#### Task goal:
Reproduce the climate prediction passage below word for word, from "Now you wouldn't" to "the world economy.".

#### Document passage:
◆ ◆ ◆
Now you wouldn't have got that impression from the way it's been covered in the media. Certainly the public has not got that impression. They're all under the impression that, basically, it's all up in the air again, they've really no idea what's going on, because people have been caught fiddling the numbers. In fact - again, another point that I want to take issue with, with Aubrey on - he mentioned to you that the economists' models, they're on a level with the models which have been used to predict climate. I'd like to object very strongly to that statement. It's very - as it happens, it's very substantially easier to predict climate than it is to predict the world economy.

An illustration of this is shown by this figure here, where I'm showing you how global temperatures have evolved over the satellite era, so it's the surface record, that controversial one which people say has been fiddled, and the satellite record, which the sceptics are most fond of - that's the one which comes out of the University of Alabama in Huntsville. And as you can see, they match each other very well, they show this decadal warming trend, and I've just added in grey here the predicted range of warming trends base - made by the IPCC in 2000, based on data available to the mid 1990s.

So this is a genuine prediction, by the time you get to the end of this series, not a matter of fitting data that's already happened in the past. The IPCC - or "us scientists", so to speak - did predict that this decade we've just had would be around two tenths of a degree warmer than the decade of the '90s, and we were right. Other people predicted it would be either the same temperature or cooler than the '90s, and they were wrong. This is a fact that nobody really gets. Okay? But it's a very simple fact. I'm not saying "just because we were right in the past", like the usual disclaimer. Being right in the past is not a guarantee that you'll be right in the future, but it does indicate that the business of prediction may actually turn out to be not entirely impossible. And the business of predicting climate, or certainly the response of the climate system to rising greenhouse gases, turns out to be actually a lot more straightforward than some of us feared it might be.

Whoops. There we are. Okay? [Adjusting slides.] So that's the point we want to make here, that it's not - it turns out to be not nearly as difficult a prediction problem to what many of us feared it was, when - well, around the time, for example, when I started working in the field, around 1990.
◆ ◆ ◆
#### Data records:
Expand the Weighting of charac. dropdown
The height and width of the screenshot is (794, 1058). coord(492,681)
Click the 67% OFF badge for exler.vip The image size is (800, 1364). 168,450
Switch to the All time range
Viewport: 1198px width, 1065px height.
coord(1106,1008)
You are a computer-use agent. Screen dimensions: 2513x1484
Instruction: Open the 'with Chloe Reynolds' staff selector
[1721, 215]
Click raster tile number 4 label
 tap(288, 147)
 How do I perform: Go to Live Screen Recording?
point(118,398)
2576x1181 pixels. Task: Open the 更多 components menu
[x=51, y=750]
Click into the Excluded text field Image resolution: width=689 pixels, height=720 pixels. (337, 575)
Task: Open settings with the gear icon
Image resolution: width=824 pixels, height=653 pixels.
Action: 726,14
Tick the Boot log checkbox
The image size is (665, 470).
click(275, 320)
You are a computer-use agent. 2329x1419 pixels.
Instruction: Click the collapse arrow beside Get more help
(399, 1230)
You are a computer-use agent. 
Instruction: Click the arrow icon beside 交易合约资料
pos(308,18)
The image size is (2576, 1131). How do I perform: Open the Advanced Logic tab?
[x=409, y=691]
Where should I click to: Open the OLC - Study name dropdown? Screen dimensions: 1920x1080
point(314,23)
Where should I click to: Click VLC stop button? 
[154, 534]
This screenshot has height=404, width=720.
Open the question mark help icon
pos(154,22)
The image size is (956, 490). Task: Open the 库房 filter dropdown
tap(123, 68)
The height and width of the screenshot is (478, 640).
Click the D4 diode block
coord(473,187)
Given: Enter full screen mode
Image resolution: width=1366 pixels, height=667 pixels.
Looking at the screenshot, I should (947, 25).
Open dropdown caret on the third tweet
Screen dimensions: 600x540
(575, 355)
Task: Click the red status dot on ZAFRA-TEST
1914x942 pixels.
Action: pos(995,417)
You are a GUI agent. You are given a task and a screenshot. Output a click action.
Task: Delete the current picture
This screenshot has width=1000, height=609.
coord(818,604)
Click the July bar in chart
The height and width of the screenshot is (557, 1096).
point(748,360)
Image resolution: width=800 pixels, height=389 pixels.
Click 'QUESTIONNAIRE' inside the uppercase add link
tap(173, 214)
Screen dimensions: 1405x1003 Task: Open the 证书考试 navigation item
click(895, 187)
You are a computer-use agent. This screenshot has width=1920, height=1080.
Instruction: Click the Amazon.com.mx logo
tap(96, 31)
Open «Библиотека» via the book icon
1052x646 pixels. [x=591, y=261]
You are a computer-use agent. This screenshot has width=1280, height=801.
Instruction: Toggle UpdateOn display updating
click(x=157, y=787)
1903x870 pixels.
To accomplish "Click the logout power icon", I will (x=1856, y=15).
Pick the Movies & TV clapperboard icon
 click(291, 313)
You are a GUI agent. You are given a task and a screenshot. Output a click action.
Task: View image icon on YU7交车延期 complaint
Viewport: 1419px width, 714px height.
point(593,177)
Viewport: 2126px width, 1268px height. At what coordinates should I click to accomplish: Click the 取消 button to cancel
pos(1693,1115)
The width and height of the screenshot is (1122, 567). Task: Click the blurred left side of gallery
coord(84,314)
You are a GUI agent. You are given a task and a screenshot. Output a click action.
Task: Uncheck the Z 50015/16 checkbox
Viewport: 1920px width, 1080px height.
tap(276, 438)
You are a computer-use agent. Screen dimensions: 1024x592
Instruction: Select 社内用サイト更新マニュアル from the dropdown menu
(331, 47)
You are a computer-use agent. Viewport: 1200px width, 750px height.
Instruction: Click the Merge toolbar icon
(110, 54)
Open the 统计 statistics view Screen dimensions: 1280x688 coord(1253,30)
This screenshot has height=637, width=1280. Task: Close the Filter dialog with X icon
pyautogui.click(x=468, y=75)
◆ ◆ ◆
#### Reply:
Now you wouldn't have got that impression from the way it's been covered in the media. Certainly the public has not got that impression. They're all under the impression that, basically, it's all up in the air again, they've really no idea what's going on, because people have been caught fiddling the numbers. In fact - again, another point that I want to take issue with, with Aubrey on - he mentioned to you that the economists' models, they're on a level with the models which have been used to predict climate. I'd like to object very strongly to that statement. It's very - as it happens, it's very substantially easier to predict climate than it is to predict the world economy.